WORK INSTRUCTION: Every line of the material below in which "label" shows up is to be located and copied.
● ● ●
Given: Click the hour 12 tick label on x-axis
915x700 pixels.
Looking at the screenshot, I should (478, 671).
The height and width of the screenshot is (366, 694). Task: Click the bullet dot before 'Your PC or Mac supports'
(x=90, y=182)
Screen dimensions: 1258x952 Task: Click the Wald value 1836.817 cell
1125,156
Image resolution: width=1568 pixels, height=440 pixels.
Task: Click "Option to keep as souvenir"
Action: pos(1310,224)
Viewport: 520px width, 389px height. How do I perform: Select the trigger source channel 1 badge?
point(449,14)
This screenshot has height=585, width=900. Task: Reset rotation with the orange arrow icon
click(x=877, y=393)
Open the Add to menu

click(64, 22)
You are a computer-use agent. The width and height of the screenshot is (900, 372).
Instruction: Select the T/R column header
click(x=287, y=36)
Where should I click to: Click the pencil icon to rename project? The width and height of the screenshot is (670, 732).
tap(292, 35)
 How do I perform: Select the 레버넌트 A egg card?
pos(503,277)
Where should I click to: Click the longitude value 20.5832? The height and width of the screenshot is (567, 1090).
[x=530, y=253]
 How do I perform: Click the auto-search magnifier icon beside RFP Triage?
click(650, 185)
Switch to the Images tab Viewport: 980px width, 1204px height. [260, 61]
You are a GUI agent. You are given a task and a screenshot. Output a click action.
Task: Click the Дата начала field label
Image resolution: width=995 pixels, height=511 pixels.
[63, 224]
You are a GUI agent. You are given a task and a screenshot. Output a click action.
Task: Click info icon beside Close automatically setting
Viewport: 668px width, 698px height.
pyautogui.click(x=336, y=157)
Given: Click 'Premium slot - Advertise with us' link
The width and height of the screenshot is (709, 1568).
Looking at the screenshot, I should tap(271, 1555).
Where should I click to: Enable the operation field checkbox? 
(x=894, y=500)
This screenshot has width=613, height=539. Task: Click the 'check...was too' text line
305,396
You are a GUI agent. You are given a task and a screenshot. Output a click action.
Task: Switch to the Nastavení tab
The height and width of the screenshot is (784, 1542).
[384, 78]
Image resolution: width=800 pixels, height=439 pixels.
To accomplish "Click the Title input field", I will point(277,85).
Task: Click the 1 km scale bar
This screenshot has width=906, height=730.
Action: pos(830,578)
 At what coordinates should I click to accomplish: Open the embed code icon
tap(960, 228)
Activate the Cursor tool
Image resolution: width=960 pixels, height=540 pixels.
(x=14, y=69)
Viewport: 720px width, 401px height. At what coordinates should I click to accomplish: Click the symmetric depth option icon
● ● ●
OUTPUT:
Given: Click the hour 12 tick label on x-axis
Task: Click the Дата начала field label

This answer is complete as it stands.